I would like to apologize well in advance for any religious toes I step on. If it's any consolation, I am stepping on my own religion as well, and I will do my best to not be unnecessarily mean to anyone else. Just remember, it's all a game.

I've been reading what I believe to be the Necronomicon, which was published in 1980 (according to the preface, after being recovered in a bookshop in Harlem). I chalk this up entirely to fun and interesting fiction, but they did open up with some excellent insight between Lovecraft, Aleister Crowley and the Sumerian religion. What I found fascinating is how easily these things fit in with the Earthdawn/Shadowrun creation story. I will attempt to bring these four different stories together, so lets see how I do. I have tried to do additional research into Sumerian creation stories, but there isn't as much available online as I'd like. As there are multiple stories, I've taken what I can from the stories that agree the most. I hope to end up with something you GMs can use to tie your horror stories into real myths, and get a good source of additional information from other sources you really couldn't use before.

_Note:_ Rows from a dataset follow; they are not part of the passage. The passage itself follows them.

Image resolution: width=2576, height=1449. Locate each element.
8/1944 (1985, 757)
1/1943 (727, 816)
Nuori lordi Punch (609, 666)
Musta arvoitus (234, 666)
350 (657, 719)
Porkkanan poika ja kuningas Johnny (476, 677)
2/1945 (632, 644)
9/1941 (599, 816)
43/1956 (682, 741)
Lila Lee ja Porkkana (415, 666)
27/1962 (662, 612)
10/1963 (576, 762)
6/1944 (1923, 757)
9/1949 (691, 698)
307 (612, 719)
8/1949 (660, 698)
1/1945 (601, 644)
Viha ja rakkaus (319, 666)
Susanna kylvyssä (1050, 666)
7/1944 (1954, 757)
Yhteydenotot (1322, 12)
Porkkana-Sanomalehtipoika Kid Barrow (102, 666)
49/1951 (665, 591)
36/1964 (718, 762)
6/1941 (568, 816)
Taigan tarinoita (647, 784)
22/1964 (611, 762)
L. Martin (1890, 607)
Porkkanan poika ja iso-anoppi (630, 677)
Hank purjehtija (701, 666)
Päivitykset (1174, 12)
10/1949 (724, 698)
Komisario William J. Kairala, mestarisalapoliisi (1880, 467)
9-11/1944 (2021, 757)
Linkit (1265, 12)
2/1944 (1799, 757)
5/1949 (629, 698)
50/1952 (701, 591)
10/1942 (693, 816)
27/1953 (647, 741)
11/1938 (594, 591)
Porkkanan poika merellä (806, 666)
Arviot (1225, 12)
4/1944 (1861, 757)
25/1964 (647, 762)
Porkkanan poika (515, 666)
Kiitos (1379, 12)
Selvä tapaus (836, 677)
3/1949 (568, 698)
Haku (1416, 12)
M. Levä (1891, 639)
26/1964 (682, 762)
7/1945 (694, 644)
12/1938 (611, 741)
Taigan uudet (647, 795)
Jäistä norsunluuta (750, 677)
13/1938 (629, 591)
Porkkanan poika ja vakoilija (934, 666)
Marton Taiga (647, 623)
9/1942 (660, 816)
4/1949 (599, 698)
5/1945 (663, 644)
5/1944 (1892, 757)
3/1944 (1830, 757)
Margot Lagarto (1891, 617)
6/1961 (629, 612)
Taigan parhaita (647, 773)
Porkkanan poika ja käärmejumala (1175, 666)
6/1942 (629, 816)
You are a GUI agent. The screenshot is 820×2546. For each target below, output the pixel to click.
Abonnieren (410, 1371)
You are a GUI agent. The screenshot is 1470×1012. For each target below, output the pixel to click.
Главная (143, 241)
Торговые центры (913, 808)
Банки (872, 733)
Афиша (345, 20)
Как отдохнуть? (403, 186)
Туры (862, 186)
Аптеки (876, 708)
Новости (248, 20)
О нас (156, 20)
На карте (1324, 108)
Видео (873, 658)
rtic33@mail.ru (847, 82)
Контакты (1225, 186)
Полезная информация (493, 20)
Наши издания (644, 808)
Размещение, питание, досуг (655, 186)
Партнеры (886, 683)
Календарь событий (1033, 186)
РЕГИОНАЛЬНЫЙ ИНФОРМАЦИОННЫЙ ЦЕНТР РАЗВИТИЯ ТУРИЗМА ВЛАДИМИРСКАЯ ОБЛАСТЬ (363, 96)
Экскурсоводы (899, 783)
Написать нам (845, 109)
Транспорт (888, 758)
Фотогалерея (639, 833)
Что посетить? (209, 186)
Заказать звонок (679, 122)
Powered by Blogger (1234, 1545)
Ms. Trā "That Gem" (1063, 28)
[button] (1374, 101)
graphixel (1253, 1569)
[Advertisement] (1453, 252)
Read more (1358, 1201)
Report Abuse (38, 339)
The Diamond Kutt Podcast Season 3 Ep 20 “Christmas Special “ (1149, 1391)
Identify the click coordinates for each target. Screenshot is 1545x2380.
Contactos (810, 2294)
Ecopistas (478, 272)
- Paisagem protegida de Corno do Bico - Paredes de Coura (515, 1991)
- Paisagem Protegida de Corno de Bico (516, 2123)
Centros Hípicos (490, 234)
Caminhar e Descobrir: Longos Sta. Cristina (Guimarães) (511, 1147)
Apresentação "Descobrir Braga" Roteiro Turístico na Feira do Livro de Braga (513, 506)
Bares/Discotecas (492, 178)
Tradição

I've attempted to only include major points that I could reconcile, especially between Sumerian myth and the Earthdawn creation story. Its worth pointing out that gender is a major sticking point. In most primitive and a number of nature based religions, there's a strong duality between male and female; the female is the creator, and the male goes and buys her pickle ice cream at 3am (or does whatever it is he does, which varies from god to god). Horrors do not have a gender in the strictest sense of the world. So every creature that procreates using any method will, in human mythology, be represented by a female goddess, and many characters who are great leaders or warriors are represented by male gods. This is humans trying to impress human standards on non-human events. The result is many Earthdawn creatures are represented by both a god and a goddess, one side is their reproductive nature, the other the leader nature. I've tried to make notes of this where ever possible.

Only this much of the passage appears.